▶ [Task description] Nothing is to be output except the lines from the one containing "This screenshot has height=808, width=1470." through the end of the material, each reproduced exactly.

>>>

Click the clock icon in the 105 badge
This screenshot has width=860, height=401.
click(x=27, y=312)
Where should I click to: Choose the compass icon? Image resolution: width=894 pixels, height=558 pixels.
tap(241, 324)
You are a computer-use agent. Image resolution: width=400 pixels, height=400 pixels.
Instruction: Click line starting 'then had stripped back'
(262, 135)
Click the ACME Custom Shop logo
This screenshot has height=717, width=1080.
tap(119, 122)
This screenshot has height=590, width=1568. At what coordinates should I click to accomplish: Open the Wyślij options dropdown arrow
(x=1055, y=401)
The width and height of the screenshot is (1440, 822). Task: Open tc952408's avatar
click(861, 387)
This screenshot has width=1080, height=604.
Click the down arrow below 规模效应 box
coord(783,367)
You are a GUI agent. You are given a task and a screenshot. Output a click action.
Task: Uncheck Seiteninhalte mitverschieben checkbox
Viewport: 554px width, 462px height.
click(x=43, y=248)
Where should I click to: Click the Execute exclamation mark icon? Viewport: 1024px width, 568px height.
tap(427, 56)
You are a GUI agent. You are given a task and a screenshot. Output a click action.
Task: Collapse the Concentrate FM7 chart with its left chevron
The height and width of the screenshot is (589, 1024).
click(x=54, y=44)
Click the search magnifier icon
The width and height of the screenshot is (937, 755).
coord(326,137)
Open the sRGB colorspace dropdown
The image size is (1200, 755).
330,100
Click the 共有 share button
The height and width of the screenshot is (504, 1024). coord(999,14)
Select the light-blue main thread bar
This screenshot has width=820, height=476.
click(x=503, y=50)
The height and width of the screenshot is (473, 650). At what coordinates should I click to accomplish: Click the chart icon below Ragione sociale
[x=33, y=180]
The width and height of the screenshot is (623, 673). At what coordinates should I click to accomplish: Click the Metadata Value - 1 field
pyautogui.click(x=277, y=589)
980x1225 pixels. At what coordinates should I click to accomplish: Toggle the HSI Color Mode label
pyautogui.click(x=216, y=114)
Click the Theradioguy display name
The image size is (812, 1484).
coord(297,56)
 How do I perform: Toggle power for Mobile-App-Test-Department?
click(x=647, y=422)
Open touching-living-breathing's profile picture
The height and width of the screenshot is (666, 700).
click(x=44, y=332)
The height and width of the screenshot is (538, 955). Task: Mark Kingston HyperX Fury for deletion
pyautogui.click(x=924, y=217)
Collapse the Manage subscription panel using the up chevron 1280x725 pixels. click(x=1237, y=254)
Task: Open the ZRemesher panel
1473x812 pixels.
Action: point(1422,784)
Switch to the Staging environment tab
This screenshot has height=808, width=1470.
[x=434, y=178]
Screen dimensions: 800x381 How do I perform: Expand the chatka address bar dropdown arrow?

<<<

▶ [Expected output]
This screenshot has height=808, width=1470.
[x=434, y=178]
Screen dimensions: 800x381 How do I perform: Expand the chatka address bar dropdown arrow?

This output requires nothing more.